# ExPLAIND: Unifying Model, Data, and Training Attribution to Study Model Behavior

This repository provides the implementations of the experiments presented in ExPLAIND: Unifying Model, Data, and Training Attribution to Study Model Behavior. To jump directly to the experiments, go to `experiments/`.


## Requirements

### Manual installation

We ran all our experiments in python version `3.12.7`. You can use `conda` to create a fresh environment first and install the necessary packages using `pip`.

```
conda create -n explaind python=3.12
conda activate explaind

pip install torch torchvision numpy tqdm tensorboard pandas
```

If you also want to recreate the plots shown in the paper, you additionally need the following packages:

```setup
pip install plotly umap_learn
```

Alternatively, you can also install from the requirements file:

```setup
pip install -r requirements.txt
```

## Training models with history

If you want to apply ExPLAIND to your own model, you need to retrain it tracking relevant parts of the training process by using the wrappers provided in this repository. Note that depending on model size full history tracking can become very expensive. We're currently working on a solution for allowing cheaper partial tracking. For example, the training process of the modulo addition model includes the following additions:

```python
model = SingleLayerTransformerClassifier().to(device)
# wrap into path wrapper
model = ModelPath(model, device=device, checkpoint_path="model_checkpoint.pt")
loss_fct = RegularizedCrossEntropyLoss(alpha=alpha, p=reg_pow, device=device)
optimizer = AdamWOptimizerPath(model, checkpoint_path="optimizer_checkpoint.pt")
data_path = DataPath(train_loader, checkpoint_path=checkpoint_path + "data_checkpoint.pt", overwrite=True, full_batch=False)

for epoch in range(epochs):
    for batch in data_path.dataloader:
        x, y = data_path.get_batch(batch)
        optimizer.zero_grad()
        output = model.forward(x)
        l, reg = loss_fct(output, y, params=model.parameters(), output_reg=True)
        l.backward()
        optimizer.step()

        # log checkpoint values we need for epk prediction
        model.log_checkpoint() 
        optimizer.log_checkpoint()

# save the checkpoints to disk at the locations defined above
# loading these later, we can compute the EPK reformulation of the model
optimizer.save_checkpoints()
model.save_checkpoints()
data_path.save_checkpoints()
```

For actual, executable training scripts, you can have a look at `experiments/train_models/modulo_model.py` and `experiments/train_models/cifar2_model.py`.

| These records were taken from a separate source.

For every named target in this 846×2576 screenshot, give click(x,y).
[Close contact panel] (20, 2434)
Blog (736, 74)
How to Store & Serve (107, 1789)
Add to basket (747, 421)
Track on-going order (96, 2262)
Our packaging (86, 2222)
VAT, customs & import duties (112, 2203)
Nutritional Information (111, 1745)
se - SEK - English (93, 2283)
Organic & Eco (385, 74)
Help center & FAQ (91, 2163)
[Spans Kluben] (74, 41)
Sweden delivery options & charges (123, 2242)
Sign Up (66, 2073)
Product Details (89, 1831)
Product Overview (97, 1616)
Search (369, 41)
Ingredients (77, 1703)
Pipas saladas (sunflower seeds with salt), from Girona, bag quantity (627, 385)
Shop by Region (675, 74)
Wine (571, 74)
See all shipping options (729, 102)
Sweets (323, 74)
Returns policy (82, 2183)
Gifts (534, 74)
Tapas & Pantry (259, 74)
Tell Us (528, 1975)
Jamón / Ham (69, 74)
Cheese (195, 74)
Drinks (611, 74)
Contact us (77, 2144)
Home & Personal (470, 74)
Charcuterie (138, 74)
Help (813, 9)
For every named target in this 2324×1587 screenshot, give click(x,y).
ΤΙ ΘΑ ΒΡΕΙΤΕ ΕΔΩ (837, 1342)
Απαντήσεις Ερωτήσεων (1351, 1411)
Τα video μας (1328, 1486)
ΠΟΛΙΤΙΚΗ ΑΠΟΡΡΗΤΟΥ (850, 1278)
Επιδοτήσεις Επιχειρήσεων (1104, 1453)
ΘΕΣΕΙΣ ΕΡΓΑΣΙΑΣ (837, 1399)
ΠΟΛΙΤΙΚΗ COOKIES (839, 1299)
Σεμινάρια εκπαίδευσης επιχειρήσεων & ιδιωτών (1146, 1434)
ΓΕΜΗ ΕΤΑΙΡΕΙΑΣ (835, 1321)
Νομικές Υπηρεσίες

## Getting EPK predictions and kernel accumulations

Once you have the history of the training run you want to explain, you can load them into the EPK module and compute the prediction of the reformulated model as follows:

```python
epk = ExactPathKernelModel(
    model=model,  # wrapper from before
    optimizer=optimizer,  # wrapper from before
    loss_fn=RegularizedCrossEntropyLoss(alpha=0.0),
    data_path=data_path,  # wrapper from before
    integral_eps=0.01,  # 1/eps = 1/0.01 = 100 integral steps
    evaluate_predictions=True,
    keep_param_wise_kernel=True,
    param_wise_kernel_keep_out_dims=True,
)

# make batch size small enough so you don't run OOM
val_loader = torch.utils.data.DataLoader(val_loader.dataset, batch_size=100, shuffle=False)

preds = []
for i, (X, y) in enumerate(val_loader):
    torch.cuda.empty_cache()
    X = X.to(device)
    y = y.to(device)
    pred = epk.predict(X, y_test=y, keep_kernel_matrices=True)
    preds.append((i, pred, y))
```

Note that there are different settings for which (accumulated) slices of the kernel to store during the prediction. Depending on your choices there, runtimes can vary greatly because of GPU I/O and extra matrix computations involved. For the complete respective valiadtion scripts, consider giving `experiments/validate_epk/` a look.

## Experiments, ablations, and plots

Besides further instructions on how to reproduce the experiments in our paper, the `experiments/` folder contains all the scripts to run additional experiments, ablations, and generate plots. Any checkpoints, plots or other artifacts will be stored in `results/` by default.